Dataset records
=======
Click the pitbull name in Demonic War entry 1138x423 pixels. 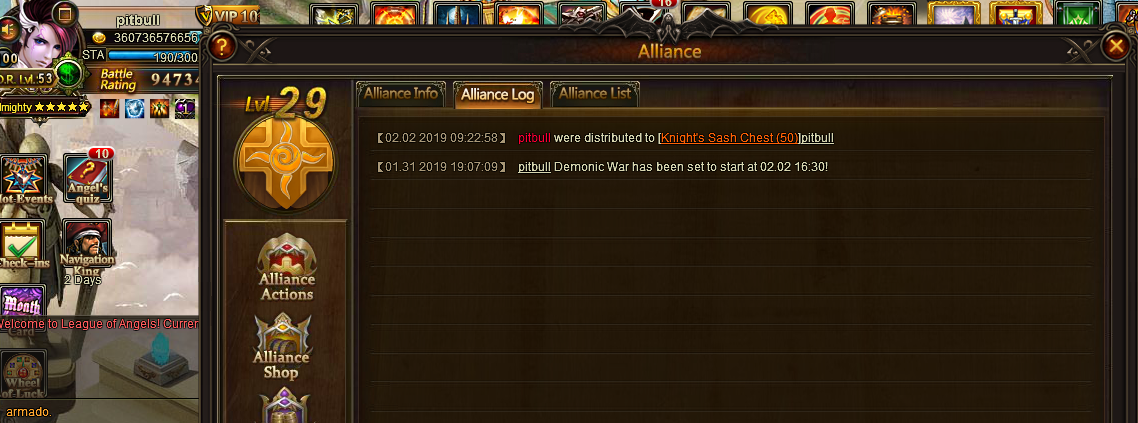click(x=534, y=167)
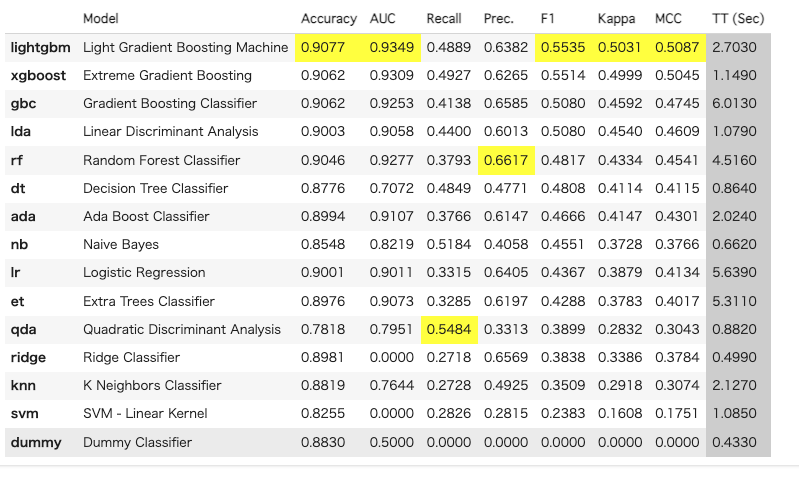799x481 pixels.
Task: Select the Logistic Regression model name
Action: (x=144, y=272)
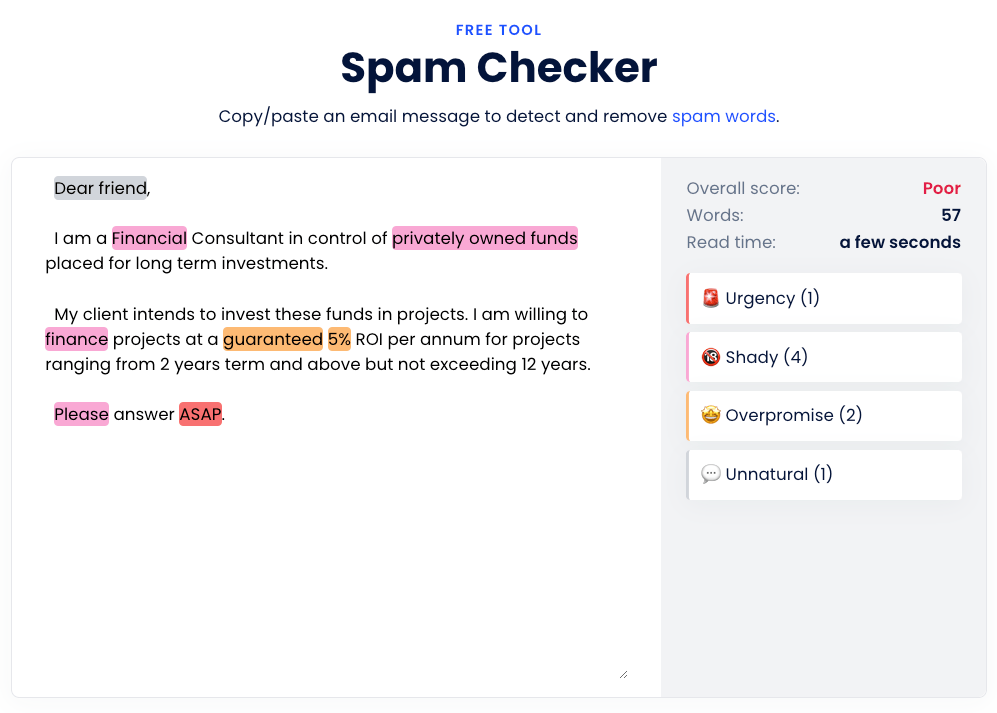Select the highlighted word ASAP
Viewport: 997px width, 713px height.
[x=200, y=414]
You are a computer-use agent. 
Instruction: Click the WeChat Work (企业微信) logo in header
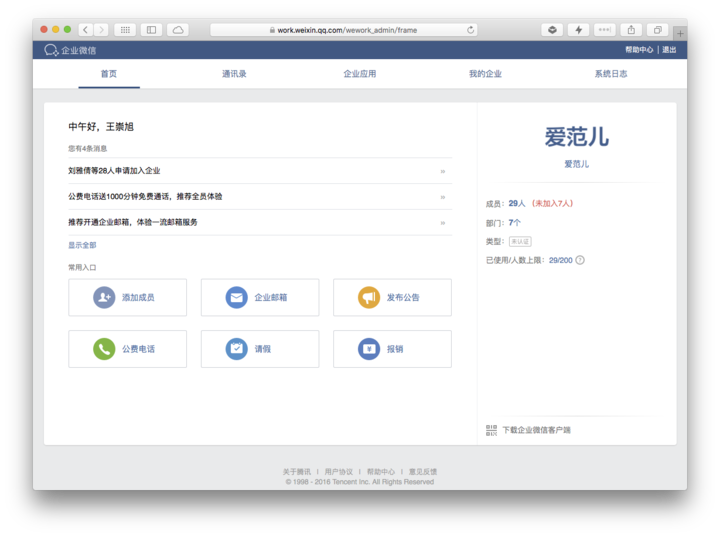click(x=52, y=50)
=======
* _TRY IT_:
What is needed is an exact copy of only the lines from the line containing "Instruction: Click the" through the last line of the entries, inclusive, without the pictures.

* _SOLUTION TO THE PROBLEM_:
Instruction: Click the WeChat Work (企业微信) logo in header
click(x=52, y=50)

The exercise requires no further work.